きのこの傘に丸っこい小さなイボイボがたくさんできていて、歪(いびつ)な水玉模様のようになっている。そのイボイボの一つ一つが少しずつ膨らみ、光沢をおびた球形の果実に変わっていく。それらはさらに膨らみながら、シャボン玉のように次から次へと、きのこの傘から飛びたつ。それらの球体はふわふわと漂いつつ、上へ上へと昇る。そして、そのようにしながら光を放ちはじめる。水色、桜色、翡翠(ひすい)色、檸檬(れもん)色、紅(くれない)、藤色、群青(ぐんじょう)、生成(きなり)色…それらの球体の一つ一つはそれぞれに異なる淡い色をおび、息づくように明滅しながら暗闇のなかを昇っていく。
やがて、それらの球体の下部がほぐれはじめ、ふんわりと開いていく。そして、その球体の各々(おのおの)が、発光する水母(くらげ)に変わっていく。半球形の体をもつ水母もあれば、紡錘形や円盤形や餃子(ぎょうざ)のような形の体をもつものもある。水母のそれぞれがもつ触手の数や長さや太さもさまざまで、その色も違えば、その透明度も違う。水母たちは漂ったり、膨らんでは縮んでを繰り返したり、触手をひよひよと動かしたりしながら昇りつづけ、光り方を変えていく。無数の細かい輝きをおびて表面がちらちらと光るもの、燃えるように内側からぼおっと光るもの、体を縦につらぬく数本の透明な繊毛の列が多彩かつ細やかに瞬くもの、爆発するような閃光を全体から放射するものなど、その光り方はそれぞれに異なる。

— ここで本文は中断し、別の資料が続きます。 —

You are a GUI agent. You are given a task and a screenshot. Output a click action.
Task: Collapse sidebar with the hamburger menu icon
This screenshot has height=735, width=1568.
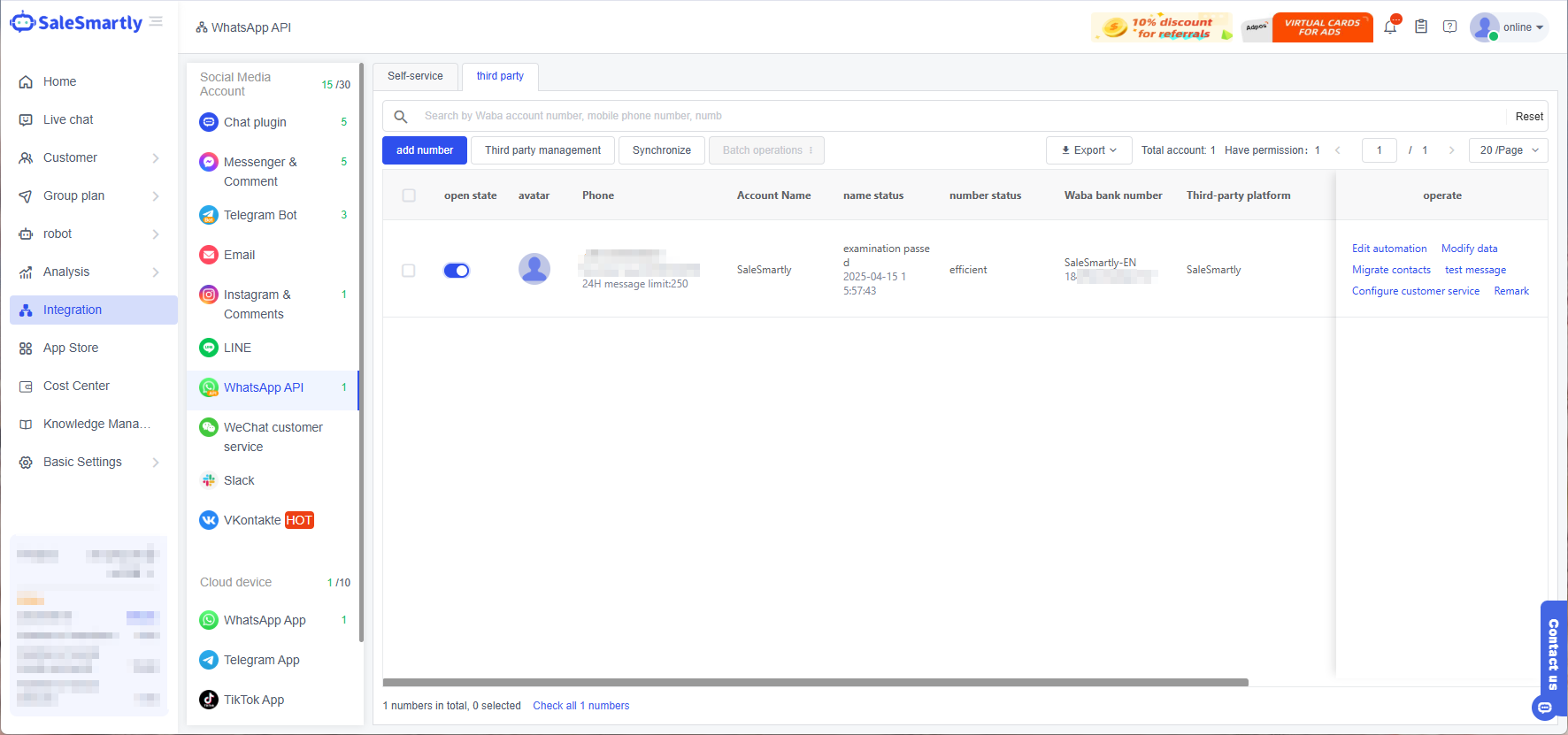(156, 22)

やがて、河のような流れになった光り輝く水母の群れが、あちこちからやって来て合流する。すると、水母の群れの全体はより大きな、より密度の高い流れに成長しながら、さらに上へ上へと昇っていく。水母たちの放つ多様な光が上下左右に、手前に奥に重なりあい、混じりあい、動きつづける。それは想像を絶するほど壮麗な音楽のようで、わたしたちの貧しい感覚ではとても捉えきれない。感覚はとっくに溢れかえっているのに、その光はさらに強く、広く、深く、精妙になる!その光を眺めていると、夢のなかにいるような気もするが、それはすばらしく冴えわたった夢だ。いや、その光をただ「眺めている」と言うよりは、「体験している」と言った方がいいだろう。わたしたちは取り憑(つ)かれたように、その光の体験に魅了されるしかない。

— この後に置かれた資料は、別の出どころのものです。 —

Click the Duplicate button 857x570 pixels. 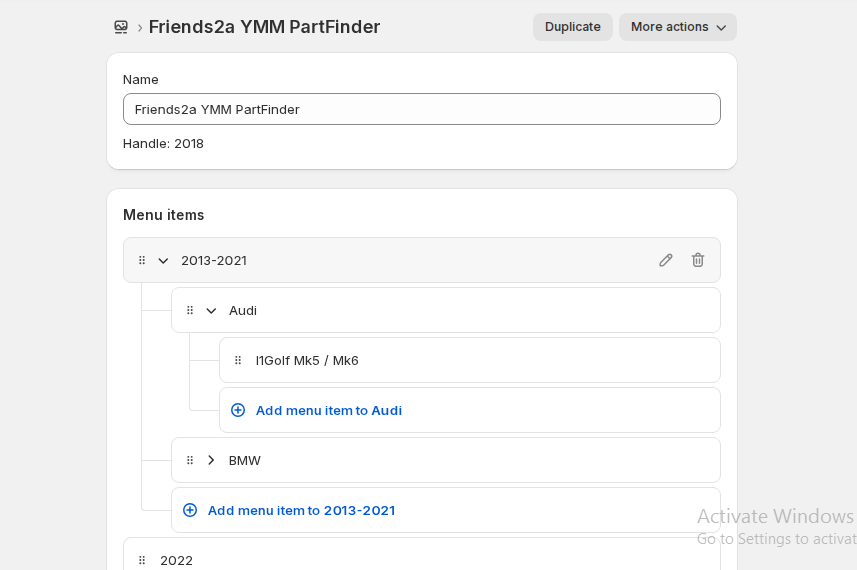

やがて、水母たちの透明な体が半透明の暗闇のなかに溶けこんでいく。だが、それらが放つさまざまな光はますます鮮やかさと複雑さを増しながら、全天に広がっていく。その夥(おびただ)しい光は、星雲や恒星や彗星や惑星や衛星などのそれなのだ。眩暈のするほど複雑な輝きが、途方もなく複雑に運動している。そのような輝きを繰り広げながら、宇宙は絶えまなく速度を増しつつ膨らみつづける。